Немного успокоился. Сказал:
– Надо приглядеть получше, не дай Бог что случится. Покойница так ее любила. Я тогда сам пойду, скажите мне тогда, хоть даже ночью – постучите в окошко, разбудите.
И опять, уходя, слышит за собой эхо легкого хохота. И страшно этого полуденного веселья. И вспоминается утро, раздвинутые шторы, отблеск розовою на белом, две колючие точки…
4. КуныВсе выше взмывает солнце, все беспощадней. Вороха лучей насыпаны в ржаном поле – и рожь стоит золотая, жаркая, и тихонько, матерински-довольно колышет колосья. Яблоки в садах стали томно-желтыми и качаются, каждый миг готовые отдать кому-то свою сладость. В поповом саду погасли все нежные весенние цветы, горят только красные, спелые, пьяные маки. За Куйманским лесом пруд весь зарос темной зеленью, из пруда по ночам выходят русалки и напролет, до утра, заломивши руки, тоскуют на берегу, неутоленные, неутомленные: уж теперь поздно, отошло их время, пришла Русалочья неделя, не успели залучить себе парня, девушками останутся на целый год. Одна надежда на куны: закружатся парни в кунных кругах, завихрят их девки, запутает в серебряную паутину паук-месяц: может попадет какой по ошибке в русалочий хоровод.
Да что: вот и Тихвинская прошла, и Петра и Павла, и Преполовенье – пустует кунный выгон за Куйманским озером. Только и остался что. Ильин день.
Ильин день – престол в Куймани, ярмарка. Всю ночь скрипели по дорогам телеги. Аверьянов лабаз открылся с самого рассвета; желтый да лысый, вышел Аверьян за двери, ухмыльнулся: телег тьма несусветная, заполонили весь базар, торчат вверх оглобли, лошади машут мешками с кормом, галдеж.
Увидали Аверьяна, огарнули: кому деготьку, кому шорного товару, кому жамок, кому аспидную доску – ребятенкам на забаву.
Да только Аверьяну душа денег дороже: Аверьян не торгует до обедни; после обедни – пожалуйте.
За обедней жара, чуть не гаснут свечи, однако же парни в поддевках и в новых резиновых калошах: что поделаешь, дело молодое, всякому покрасоваться лестно.

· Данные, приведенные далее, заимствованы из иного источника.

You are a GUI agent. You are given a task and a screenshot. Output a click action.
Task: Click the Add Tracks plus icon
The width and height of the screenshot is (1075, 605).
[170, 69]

Ребята балуются, шныряют где-то под ногами, получают подзатыльники, хнычут, и глядишь, опять уже хихикают, неслухи, опять невесть что выкомаривают.
Девки, чинные, дивуются – ведомо на что. Первое – на коровинских баб. Бог весть, каким чудом уберегли Коровинские весь старый наряд и строго его блюдут. Кучей стоят в церкви, важные и чудные, и не наши, а красивые. Повойники от матерей, от бабок достались – унизаны серебряной монетой; убрусы шелковые, хитро обмотаны кругом головы, понёвы да сарафаны – домотканые, синие с красными ластовицами, с бахромками, с узорами.

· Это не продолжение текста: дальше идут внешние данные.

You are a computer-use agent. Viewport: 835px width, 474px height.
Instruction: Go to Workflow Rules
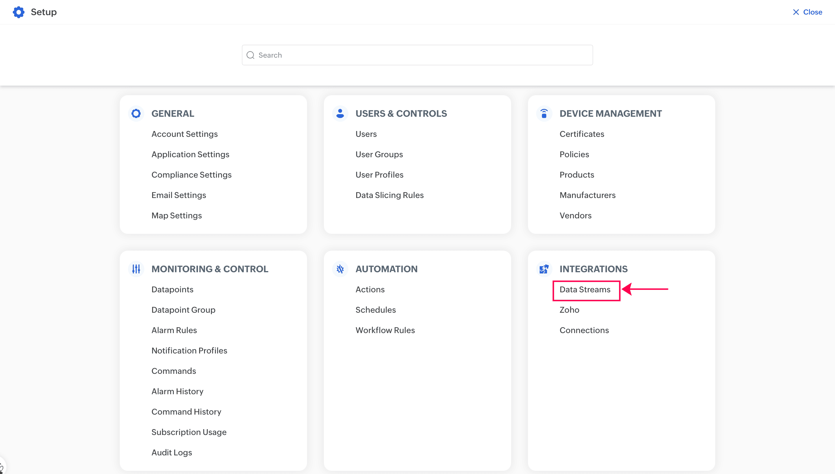pyautogui.click(x=385, y=330)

А на другое дивуются девки – на Маринку. Запевала, певунья наша, что с ней сталось? Первая затейница да задорница, и в церкви-то бывало на нее угомона нет, а нынче – стоит, не шелохнется, у Спасова образа, глаз не сводит. Светлокудрый, бледный лик, знакомый, глаза неподнятые. И молится ему – с жаркой любовью, и с ненавистью. Слушает его голос из алтаря, повелевающий всем поклониться, и радостно клонит голову, и думает: «ах, если бы…»

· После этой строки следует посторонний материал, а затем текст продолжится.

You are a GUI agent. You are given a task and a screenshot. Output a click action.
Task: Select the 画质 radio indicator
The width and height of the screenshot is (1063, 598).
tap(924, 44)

Но вот кончилось, хлынули.
На паперти обступили Маринку. Пестрые, красные, солнечные, говорливые.
– Да неужто же не пойдешь. Маринка? Как же мы без Маринки? Какие же без Маринки куны?
Звонит веселый колокол. Звонит солнце. Растормошили, отступило что-то назад, проснулась Маринка. В ответ кому-то хочет сделать злое и сладкое, подмигнула плечами и пошла, припечатывая каблучками через два шага в третий: Эх, эх!
Постой, постой, на паперти, что ты? Куда там… Заметелились, подняли кулиберду по всему по селу, докатились вихрем до самой ярмарки. Солнце между скрученных наверху оглобель, лошади с вымоченными квасом и расчесанными гривами, и нечесаные, как лешие, цыгане около них; берестяные коробки, глиняные свистульки, маковники, неистовые поросята в мешках, бабы – беременные и с ребятами на руках.
Какая-то развытная девка свистнула пригоршню жамок: захихикали, рады все, – дороже, чем купленные. Завертели какого-то пьяненького дядю: потащили, как русалки, хохотали.
Только завернули за Аверьянов лабаз – вот они, парни, ватагой шабуняют по улице. Верховодит не кто другой – Яшка Гребенщиков, кузнец.
Звонит колокол, звонит солнце. Но где-то далеко, во сне все: церковь, ярмарка, Куймань, гомон, пыль, пестрота.
А жизнь неспешная, древняя, мерным круговоротом колдующая, как солнце – здесь на выгоне.
По-над озером, в сторонке, водят свой хоровод девушки-вековушки, все в темных платочках – так уж заведено. Тихонько поют, медленно кружатся, в сторонке, – и кажутся тут, под солнцем, слепыми, ненужными, умершими. Но так уж заведено. Им свой почет, поминки, вечным девушкам.
Отпелись вековушки, погасли.
Медленно, еще зарумяненные, вышли на выгон молодые девки и немужние жены-солдатки, все в красных платках, такой уж обычай. Схватились крепким кругом – крепким частоколом оборонились от желанных врагов, от погубителей милых.
Посредине кунного города – ходит гордая царевна. Маринка: куны налево, Маринка – направо. Поет царевна звонкую насмешливую песню, закидывает хитрые сети.
Как за городом живут вороги,Золотой казны у них ворохи,Нет у ворогов воевой головы…
Да ой ли, так? Разве уж нет?
В «ихнем» стане, у старой лозины– зашевелились, загорелись, смех, визгнула гармоника.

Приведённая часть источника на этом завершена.